§ YOUR OBJECTIVE
Please transcribe exactly, and only, the lines of the data below between the line holding "This screenshot has height=1288, width=935." and the line holding "Given: Open the Artikel filter dropdown", inclusive.

[Stored data]

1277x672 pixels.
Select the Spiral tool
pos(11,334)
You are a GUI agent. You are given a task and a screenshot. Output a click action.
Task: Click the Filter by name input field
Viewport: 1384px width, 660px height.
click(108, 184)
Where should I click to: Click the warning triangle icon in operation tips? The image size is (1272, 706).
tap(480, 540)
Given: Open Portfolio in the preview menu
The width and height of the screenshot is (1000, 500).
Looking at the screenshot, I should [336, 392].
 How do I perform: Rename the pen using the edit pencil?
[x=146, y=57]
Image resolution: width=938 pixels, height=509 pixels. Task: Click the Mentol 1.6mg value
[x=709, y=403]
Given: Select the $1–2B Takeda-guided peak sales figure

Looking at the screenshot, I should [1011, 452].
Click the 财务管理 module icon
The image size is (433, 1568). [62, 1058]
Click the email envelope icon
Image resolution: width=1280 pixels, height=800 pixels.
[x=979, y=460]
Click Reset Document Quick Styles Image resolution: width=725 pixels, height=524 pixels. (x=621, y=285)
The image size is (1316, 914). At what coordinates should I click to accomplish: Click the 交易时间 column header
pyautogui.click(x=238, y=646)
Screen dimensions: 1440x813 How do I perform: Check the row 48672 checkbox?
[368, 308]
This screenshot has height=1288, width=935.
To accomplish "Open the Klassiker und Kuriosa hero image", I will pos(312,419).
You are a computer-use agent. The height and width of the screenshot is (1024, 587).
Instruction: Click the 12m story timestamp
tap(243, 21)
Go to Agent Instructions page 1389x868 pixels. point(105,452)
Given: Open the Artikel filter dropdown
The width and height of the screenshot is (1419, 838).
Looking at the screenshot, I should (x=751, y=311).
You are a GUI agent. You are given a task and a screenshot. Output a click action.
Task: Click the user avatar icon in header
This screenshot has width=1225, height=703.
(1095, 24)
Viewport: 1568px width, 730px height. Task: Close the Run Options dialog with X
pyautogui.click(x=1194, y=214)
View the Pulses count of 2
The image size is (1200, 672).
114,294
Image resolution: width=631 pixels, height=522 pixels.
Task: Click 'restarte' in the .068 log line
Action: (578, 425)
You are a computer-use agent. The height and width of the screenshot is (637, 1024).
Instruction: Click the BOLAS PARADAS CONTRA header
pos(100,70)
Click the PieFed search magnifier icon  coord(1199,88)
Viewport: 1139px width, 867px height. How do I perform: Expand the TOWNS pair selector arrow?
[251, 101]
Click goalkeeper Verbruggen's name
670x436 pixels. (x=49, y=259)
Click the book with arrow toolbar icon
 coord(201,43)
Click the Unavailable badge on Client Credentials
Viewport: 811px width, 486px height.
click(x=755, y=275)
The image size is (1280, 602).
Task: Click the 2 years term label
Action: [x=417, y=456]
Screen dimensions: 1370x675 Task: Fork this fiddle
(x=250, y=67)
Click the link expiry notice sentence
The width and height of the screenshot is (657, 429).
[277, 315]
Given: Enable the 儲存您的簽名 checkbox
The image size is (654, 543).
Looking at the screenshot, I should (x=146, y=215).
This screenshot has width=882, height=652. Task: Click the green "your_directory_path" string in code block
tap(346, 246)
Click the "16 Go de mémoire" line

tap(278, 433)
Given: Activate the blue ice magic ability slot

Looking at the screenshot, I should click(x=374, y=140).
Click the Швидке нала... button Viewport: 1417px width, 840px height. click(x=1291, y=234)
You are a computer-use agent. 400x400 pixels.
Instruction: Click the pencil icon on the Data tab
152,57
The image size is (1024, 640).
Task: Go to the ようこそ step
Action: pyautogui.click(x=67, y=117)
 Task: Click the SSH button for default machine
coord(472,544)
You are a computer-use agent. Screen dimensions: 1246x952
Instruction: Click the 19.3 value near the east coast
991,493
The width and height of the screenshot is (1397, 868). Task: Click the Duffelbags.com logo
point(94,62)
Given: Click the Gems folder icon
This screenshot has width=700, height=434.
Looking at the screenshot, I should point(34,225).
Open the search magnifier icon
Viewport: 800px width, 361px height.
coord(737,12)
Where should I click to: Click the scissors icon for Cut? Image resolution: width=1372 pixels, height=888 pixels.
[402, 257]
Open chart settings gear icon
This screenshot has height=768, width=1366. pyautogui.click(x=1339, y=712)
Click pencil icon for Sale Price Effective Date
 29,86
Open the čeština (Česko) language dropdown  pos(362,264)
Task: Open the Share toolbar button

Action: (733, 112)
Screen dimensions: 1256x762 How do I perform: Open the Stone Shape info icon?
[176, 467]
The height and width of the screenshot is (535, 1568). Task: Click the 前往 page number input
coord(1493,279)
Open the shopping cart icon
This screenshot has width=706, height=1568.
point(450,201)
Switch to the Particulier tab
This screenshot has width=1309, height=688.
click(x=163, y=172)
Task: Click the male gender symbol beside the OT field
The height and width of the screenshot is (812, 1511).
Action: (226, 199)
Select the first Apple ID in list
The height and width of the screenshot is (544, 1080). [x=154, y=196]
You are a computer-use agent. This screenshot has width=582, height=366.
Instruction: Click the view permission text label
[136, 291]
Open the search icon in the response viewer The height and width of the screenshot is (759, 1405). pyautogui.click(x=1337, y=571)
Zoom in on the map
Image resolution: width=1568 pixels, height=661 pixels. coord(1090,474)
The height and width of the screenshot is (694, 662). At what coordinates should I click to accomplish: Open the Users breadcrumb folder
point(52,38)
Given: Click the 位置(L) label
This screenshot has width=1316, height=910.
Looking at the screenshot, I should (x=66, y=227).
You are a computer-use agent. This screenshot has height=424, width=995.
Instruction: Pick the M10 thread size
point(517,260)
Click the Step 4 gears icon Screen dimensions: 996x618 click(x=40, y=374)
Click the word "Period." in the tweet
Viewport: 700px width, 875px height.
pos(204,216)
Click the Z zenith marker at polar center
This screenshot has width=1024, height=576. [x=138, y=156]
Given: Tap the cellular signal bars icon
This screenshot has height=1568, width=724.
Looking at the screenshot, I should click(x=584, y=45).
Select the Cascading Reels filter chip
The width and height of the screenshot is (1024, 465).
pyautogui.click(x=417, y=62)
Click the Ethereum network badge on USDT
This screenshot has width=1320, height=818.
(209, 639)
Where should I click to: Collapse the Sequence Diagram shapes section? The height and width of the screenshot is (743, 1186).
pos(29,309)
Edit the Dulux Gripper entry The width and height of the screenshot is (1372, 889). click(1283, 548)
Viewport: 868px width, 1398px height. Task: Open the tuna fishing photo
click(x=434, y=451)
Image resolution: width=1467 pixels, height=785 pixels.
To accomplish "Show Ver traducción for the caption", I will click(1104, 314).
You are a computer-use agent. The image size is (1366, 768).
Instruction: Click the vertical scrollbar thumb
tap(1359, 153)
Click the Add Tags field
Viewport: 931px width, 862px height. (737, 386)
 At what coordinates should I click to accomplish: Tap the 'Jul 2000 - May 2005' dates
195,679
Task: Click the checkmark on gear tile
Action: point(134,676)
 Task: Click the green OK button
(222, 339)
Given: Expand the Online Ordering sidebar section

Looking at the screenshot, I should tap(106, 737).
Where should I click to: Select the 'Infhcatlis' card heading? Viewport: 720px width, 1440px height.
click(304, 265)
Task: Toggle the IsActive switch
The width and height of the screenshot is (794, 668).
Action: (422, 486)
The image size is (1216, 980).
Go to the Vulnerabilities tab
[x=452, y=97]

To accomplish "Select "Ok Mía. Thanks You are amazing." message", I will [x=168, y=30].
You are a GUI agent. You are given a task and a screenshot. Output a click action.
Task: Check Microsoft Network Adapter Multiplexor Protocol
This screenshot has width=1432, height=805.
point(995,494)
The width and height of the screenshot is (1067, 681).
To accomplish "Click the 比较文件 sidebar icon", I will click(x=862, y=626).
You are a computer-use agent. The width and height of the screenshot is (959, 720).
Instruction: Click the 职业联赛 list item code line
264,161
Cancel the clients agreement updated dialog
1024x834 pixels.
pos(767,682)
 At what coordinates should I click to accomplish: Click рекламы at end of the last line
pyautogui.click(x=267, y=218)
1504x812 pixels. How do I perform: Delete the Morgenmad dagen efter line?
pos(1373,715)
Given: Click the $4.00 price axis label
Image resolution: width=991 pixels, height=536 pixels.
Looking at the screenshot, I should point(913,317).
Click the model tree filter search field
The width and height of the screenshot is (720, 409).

§ RESULT BELOW
This screenshot has height=1288, width=935.
To accomplish "Open the Klassiker und Kuriosa hero image", I will pos(312,419).
You are a computer-use agent. The height and width of the screenshot is (1024, 587).
Instruction: Click the 12m story timestamp
tap(243, 21)
Go to Agent Instructions page 1389x868 pixels. point(105,452)
Given: Open the Artikel filter dropdown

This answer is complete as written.